Text passage:
---*---

# East Side - A majority of it



## slickdragger (Aug 5, 2014)

anyone coming up river is trashed it would be appreciated if u took some trash out instead of leaving trash there and perhaps call dnr on any white trash salmon snagging hillbilly that decides to litter


----------



## jacks300ultra (Mar 24, 2011)

GuppyII said:


> I got a 10 spot that says A-S gets one of the first!


I got one this last april on an unmentionable of the east side. Little male around 6lbs.


----------



## ausable_steelhead (Sep 30, 2002)

slickdragger said:


> ausable steelhead
> i would tell u to stay and save ur gas and wait cus there are very few salmon around and most are already locked on gravel and all i have seen for steelhead is plants that never made it out to the lake this year but why waste my time because you will just tell me im wrong so good luck fishing for the four adult fidh in the as right now


Never said you were wrong. I simply do not go by what people on the site say. I know that river, and I know what should be available under certain weather and conditions. We all don't fish the same. One guy might say "nothing going on" while another guy simply hits the river and bangs a few fish. I've done and saw it over and over and over again during my years on the AS.

---*---

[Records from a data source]
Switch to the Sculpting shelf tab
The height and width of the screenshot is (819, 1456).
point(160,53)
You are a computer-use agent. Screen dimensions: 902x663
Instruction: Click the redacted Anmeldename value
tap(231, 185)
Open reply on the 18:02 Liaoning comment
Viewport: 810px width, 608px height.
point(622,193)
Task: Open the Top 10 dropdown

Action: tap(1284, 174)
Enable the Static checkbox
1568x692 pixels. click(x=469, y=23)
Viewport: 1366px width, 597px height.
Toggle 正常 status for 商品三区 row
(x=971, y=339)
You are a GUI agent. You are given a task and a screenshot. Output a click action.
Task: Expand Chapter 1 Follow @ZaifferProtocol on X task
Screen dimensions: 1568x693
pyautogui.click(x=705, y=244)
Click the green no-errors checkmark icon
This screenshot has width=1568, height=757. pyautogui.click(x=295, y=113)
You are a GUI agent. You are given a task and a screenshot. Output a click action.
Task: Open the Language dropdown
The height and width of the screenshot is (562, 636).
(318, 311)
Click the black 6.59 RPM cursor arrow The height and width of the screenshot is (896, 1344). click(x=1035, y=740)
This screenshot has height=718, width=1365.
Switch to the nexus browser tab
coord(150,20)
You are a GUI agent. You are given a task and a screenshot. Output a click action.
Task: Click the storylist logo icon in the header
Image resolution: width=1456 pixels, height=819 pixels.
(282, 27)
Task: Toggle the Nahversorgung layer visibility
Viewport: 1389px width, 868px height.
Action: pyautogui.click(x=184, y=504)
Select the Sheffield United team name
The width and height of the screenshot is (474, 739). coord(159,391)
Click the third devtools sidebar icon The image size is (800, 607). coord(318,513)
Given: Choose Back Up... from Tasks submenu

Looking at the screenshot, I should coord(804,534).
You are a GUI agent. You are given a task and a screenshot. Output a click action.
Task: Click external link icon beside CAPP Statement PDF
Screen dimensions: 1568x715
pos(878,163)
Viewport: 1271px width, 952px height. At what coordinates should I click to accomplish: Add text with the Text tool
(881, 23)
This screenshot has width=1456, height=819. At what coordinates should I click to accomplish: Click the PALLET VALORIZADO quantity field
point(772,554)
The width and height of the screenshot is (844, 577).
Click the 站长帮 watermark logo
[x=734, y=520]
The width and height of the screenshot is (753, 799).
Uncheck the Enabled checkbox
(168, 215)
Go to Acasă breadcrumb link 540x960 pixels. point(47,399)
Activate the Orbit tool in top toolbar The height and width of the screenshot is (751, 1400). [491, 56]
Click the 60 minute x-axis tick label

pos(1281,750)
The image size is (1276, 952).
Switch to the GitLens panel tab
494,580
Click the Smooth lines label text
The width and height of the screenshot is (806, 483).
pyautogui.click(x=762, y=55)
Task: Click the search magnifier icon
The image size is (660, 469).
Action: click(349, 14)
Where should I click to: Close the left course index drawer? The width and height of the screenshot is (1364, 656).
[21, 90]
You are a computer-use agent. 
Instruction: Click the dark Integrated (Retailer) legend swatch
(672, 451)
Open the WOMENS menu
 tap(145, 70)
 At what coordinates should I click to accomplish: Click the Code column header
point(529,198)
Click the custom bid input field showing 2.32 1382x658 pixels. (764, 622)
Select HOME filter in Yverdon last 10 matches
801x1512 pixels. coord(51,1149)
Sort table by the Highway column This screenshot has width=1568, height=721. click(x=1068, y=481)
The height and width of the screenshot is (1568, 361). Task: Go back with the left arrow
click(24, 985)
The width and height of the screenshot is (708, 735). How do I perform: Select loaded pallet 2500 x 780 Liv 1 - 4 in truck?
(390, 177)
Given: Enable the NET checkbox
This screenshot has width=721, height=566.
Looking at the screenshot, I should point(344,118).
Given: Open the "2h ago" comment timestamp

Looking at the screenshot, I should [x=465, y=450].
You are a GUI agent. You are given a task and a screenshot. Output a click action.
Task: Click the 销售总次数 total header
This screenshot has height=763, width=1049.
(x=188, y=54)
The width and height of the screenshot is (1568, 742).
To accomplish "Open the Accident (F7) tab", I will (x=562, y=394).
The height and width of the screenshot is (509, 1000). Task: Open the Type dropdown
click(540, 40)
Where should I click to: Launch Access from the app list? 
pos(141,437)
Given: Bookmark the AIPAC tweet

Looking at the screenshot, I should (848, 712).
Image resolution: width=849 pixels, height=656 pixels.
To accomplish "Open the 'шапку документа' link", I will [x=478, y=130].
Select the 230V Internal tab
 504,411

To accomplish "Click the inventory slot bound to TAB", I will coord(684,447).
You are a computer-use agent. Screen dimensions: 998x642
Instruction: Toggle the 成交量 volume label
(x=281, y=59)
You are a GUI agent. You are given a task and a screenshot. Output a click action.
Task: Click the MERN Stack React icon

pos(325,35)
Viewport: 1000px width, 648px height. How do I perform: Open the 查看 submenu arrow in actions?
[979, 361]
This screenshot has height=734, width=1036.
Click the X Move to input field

---*---

Aim 1:
In the fishing thread, what did jacks300ultra catch last April?
Aim 2:
Please transcribe the part of the fishing thread between "## ausable_steelhead (Sep" and "years on the AS.", inclusive.
Nothing here depends on the records.

Complete answer 1:
A little male of around 6 lbs.

Complete answer 2:
## ausable_steelhead (Sep 30, 2002)

slickdragger said:


> ausable steelhead
> i would tell u to stay and save ur gas and wait cus there are very few salmon around and most are already locked on gravel and all i have seen for steelhead is plants that never made it out to the lake this year but why waste my time because you will just tell me im wrong so good luck fishing for the four adult fidh in the as right now


Never said you were wrong. I simply do not go by what people on the site say. I know that river, and I know what should be available under certain weather and conditions. We all don't fish the same. One guy might say "nothing going on" while another guy simply hits the river and bangs a few fish. I've done and saw it over and over and over again during my years on the AS.